Canada has key advantages. Thanks to broadband penetration, talented Canadians are not just seeking information, they're using it and reusing it. They are interacting with it and with others. They are seeking to manipulate and comment on it, to rework it, and to create new content. Indeed, the world is beginning to recognize a distinctly Canadian way of understanding communication and the importance of communication technologies.

Let me conclude by emphasizing that we must admit that despite promising signs and the reality of our potential, Canadians are not taking full advantage of the digital opportunities, whether on our campuses, in our businesses, in our communities, or anywhere. We can and must do more. But on the path to creating the future we want, we must first cross the threshold of the imaginable. In other words, we must first recognize the challenge and opportunity of building a country in the 21st century.

Can Canada become the world's first digital country and therefore be a truly successful 21st century society? Who better? We have the technology. We have the know-how. We have the talent. But do we have the ambition or the courage? Can we dream?

Canada's history says yes. Indeed, the construction of railroads as a nation-building project in the 19th century provides an apt metaphor to describe the challenges and opportunities of the digital age. Certainly late-19th century and early-20th century nation-building in Canada involved railroads tying together the new country. But the last spike was only the beginning. Indeed, it was not the tracks, or even the trains, that made Canada. Rather, it was the content they carried, the people they carried: those who built the schools, businesses, institutions, and communities across Canada.

In the same the way, the digital infrastructure of the 21st century includes not only the digital tracks but also the digital trains. It carries information, ideas, commodities, and identities, connecting us and enabling us in new and profound ways.

Can we make Canada the most information-rich, information-literate country in the world? Can we be successful in identifying value in preserving digital information assets? Can we use these assets to educate our youth, to foster a common cultural identity and pride in our accomplishments, and to create new knowledge and new products that advance our economy? Can we provide ubiquitous and democratic information access for all Canadians to support our common goal of living in an inclusive and progressive society?

Yes, Canada's history says. We used to say that the future is in our hands, but now we say that the future is in our minds. The future is ours to imagine and create. We can make Canada a successful digital country in the 21st century.

Thank you very much for inviting us here.

11:35 a.m.

Conservative

The Chair Conservative Gary Schellenberger

Thank you very much for that presentation.

We will go to the first questioner.

Mr. Simms, please.

11:35 a.m.

Liberal

Scott Simms Liberal Bonavista—Gander—Grand Falls—Windsor, NL

Thank you, Chair.

Thank you, Mr. Gaffield. And I want to thank you for providing some of your written material in advance. I read it--with great interest, I might add.

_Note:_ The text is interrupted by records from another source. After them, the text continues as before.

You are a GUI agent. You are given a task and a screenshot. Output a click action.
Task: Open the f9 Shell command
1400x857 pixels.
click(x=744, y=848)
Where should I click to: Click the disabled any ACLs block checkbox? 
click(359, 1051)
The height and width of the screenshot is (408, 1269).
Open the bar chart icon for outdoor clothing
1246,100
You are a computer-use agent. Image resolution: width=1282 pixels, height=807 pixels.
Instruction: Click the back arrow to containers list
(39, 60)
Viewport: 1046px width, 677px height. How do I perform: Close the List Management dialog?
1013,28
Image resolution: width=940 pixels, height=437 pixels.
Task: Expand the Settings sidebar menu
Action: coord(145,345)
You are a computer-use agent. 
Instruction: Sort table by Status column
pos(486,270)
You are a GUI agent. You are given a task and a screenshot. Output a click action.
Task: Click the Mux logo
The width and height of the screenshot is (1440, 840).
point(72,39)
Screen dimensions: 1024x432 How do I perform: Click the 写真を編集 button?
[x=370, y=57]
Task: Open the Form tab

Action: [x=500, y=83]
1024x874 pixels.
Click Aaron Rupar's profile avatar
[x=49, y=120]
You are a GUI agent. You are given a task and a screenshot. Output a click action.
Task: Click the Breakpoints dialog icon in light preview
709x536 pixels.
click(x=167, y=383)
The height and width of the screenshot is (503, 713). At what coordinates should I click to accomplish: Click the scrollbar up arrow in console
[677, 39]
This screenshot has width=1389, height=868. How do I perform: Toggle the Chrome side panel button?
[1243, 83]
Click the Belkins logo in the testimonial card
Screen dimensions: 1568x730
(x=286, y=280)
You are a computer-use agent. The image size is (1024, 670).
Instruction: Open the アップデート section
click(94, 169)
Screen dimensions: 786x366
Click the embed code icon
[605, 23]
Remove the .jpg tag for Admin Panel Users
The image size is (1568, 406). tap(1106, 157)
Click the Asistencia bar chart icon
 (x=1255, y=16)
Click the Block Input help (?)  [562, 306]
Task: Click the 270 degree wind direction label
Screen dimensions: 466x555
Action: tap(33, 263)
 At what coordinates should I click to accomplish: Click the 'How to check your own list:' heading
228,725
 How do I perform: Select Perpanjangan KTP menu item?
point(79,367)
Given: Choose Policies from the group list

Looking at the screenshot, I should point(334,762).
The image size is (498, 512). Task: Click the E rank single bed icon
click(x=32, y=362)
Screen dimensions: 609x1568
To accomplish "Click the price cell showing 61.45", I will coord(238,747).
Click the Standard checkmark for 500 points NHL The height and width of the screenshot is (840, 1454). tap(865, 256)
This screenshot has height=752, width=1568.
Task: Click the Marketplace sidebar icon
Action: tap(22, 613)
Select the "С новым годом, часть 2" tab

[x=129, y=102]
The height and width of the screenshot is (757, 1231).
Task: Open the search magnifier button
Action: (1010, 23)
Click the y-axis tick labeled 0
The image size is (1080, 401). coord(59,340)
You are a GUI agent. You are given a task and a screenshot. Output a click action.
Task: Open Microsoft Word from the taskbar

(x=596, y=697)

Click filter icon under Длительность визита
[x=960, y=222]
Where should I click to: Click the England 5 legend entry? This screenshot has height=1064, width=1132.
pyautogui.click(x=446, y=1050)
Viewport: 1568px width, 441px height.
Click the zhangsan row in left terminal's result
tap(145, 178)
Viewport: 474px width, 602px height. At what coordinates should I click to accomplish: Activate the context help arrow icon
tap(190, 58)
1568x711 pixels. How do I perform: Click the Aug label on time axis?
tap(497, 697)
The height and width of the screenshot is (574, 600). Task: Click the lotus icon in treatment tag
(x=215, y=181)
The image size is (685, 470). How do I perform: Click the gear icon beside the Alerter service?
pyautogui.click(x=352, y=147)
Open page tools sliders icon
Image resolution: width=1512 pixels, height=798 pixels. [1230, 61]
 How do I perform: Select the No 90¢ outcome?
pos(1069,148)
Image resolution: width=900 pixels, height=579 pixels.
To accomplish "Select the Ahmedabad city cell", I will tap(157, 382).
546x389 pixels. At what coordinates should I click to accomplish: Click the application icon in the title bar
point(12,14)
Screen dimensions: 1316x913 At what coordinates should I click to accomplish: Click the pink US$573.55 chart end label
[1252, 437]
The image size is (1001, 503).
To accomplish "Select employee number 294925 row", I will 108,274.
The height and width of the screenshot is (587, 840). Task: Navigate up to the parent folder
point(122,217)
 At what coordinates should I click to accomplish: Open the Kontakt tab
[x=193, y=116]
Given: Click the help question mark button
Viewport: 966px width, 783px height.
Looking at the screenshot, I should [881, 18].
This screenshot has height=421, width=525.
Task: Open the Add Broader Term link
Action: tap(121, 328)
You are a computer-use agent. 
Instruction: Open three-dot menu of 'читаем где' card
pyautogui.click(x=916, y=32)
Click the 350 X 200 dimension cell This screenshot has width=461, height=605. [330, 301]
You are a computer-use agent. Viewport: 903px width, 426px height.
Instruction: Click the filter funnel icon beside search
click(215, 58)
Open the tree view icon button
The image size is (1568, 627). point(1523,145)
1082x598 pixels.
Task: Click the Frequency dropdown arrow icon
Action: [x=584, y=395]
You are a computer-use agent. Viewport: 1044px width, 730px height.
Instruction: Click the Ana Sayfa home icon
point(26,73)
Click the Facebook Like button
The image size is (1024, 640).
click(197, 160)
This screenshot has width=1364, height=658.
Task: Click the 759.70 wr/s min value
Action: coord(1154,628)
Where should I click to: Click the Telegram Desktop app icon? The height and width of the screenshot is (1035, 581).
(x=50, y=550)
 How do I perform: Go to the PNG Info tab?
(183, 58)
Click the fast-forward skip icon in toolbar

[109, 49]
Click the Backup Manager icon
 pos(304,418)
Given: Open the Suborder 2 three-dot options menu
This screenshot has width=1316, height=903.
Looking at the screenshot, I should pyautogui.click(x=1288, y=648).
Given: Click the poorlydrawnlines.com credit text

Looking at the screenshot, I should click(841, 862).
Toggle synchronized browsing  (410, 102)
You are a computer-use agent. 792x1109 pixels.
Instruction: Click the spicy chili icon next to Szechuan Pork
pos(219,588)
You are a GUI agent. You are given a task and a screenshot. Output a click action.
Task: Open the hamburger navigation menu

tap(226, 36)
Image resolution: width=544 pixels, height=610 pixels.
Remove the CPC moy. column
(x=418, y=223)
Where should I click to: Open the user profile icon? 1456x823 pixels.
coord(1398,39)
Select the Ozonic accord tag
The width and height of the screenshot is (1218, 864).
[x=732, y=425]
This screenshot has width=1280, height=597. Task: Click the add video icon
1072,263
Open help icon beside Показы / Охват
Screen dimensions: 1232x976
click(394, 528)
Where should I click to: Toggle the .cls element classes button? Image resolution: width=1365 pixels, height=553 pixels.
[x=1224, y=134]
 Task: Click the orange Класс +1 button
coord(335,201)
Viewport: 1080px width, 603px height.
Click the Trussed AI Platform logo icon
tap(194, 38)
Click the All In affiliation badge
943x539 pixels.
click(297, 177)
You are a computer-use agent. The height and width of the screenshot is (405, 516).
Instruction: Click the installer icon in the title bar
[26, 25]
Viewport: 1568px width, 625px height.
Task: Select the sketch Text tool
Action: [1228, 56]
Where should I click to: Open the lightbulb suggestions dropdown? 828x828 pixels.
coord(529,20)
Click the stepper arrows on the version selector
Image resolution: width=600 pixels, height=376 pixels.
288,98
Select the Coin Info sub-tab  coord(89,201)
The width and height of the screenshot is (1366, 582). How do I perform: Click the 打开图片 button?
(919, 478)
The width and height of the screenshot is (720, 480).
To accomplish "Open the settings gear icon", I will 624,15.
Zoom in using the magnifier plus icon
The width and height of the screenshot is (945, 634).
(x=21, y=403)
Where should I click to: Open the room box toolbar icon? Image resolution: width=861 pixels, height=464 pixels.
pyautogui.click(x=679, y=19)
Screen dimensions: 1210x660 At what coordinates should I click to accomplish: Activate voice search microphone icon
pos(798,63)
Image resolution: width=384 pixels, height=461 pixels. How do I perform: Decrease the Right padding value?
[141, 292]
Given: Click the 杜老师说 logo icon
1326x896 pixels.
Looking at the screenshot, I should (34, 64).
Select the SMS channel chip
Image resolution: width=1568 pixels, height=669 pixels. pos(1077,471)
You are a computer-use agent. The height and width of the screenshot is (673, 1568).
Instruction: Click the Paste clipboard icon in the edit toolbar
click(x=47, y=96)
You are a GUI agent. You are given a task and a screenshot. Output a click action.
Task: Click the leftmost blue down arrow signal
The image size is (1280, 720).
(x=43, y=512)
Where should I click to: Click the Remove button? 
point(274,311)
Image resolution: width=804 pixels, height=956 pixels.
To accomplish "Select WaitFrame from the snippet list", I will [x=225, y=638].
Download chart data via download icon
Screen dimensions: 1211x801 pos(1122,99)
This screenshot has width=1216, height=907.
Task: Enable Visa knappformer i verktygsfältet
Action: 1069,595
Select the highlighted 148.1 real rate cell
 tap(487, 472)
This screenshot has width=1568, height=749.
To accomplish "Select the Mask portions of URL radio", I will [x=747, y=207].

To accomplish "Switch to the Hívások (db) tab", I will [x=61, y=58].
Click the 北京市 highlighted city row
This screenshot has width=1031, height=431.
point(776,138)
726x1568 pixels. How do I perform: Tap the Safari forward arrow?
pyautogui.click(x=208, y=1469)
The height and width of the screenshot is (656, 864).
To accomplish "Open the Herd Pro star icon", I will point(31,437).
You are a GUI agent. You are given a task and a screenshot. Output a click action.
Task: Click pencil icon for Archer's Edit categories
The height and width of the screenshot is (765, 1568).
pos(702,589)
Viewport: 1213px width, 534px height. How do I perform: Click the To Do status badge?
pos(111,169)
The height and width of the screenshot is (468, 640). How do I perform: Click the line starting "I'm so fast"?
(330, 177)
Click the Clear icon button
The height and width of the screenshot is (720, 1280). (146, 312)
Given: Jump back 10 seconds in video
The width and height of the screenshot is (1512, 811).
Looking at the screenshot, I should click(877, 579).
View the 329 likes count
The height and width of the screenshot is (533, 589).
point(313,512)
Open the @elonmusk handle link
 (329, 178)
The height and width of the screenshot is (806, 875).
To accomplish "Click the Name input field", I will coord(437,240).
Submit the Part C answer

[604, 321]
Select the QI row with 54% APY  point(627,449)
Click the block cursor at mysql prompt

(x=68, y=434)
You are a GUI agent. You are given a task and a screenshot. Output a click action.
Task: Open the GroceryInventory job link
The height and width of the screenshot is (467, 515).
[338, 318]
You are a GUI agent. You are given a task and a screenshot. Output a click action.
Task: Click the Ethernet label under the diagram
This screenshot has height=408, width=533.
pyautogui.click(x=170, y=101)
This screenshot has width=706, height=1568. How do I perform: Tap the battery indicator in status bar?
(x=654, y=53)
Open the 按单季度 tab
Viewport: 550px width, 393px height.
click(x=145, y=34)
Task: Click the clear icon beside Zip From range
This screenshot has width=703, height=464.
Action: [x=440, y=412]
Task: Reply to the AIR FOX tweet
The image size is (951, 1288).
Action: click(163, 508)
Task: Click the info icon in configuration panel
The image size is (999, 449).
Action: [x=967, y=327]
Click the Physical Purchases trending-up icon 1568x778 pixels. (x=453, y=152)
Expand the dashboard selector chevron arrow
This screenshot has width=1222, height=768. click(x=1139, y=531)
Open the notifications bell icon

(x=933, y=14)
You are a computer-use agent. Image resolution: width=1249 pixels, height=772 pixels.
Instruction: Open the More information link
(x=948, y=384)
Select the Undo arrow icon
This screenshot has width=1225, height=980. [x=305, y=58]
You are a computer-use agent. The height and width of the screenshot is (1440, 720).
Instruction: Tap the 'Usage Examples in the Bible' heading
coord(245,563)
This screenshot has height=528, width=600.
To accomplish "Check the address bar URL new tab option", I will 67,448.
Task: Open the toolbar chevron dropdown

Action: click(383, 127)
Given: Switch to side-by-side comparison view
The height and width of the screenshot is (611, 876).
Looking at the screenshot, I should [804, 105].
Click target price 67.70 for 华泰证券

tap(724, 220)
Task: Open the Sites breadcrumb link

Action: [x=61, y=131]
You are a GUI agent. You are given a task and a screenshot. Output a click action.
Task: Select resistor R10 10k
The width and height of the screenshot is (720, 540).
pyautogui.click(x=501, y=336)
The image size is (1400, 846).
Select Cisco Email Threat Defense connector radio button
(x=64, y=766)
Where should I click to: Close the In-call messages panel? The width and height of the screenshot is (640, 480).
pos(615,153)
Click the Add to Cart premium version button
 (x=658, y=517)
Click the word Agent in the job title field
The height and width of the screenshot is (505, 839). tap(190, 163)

I want to drift away just a little bit from the idea of clusters and how we approach, from a human resource aspect, jobs and industry. I want to focus in on the cultural aspect.

We have a body by which we protected Canadian culture to the greatest extent we could. Primarily it was through the CRTC.

I would like to draw an analogy here. It might not be a good one, but bear with me.

Checkpoint Charlie in Berlin: everybody in Berlin knew what it was. They feared it. It was very famous for what it stood for, and that was the gatekeeper. When the Berlin Wall came down, it was useless.

That's my analogy with regard to the CRTC. With the advent of digital technology, our CRTC becomes that much more diminished. I'm very concerned about us as legislators protecting Canadian culture, first and foremost. I see it being lost, to an extent, through the advent of some of these technologies.

I always use as a litmus test my 15-year-old son. I watch him very closely, not just for the content of what he's watching but how he's watching, what he's using to do the watching. When we make rules by which he can see only Canadian content, or it's shown to him and other international content is left out, he goes to the computer and gets around it, no problem. He is a citizen of the world. He plays video games with his friends who exist in provinces that he doesn't live in.

My question then--it's a broad one, apparently--is how do we push ahead with policy that protects what we feel is Canadian?

11:40 a.m.

President, Social Sciences and Humanities Research Council of Canada

Dr. Chad Gaffield

You're putting your finger on, I think, what is really at the heart of our new era.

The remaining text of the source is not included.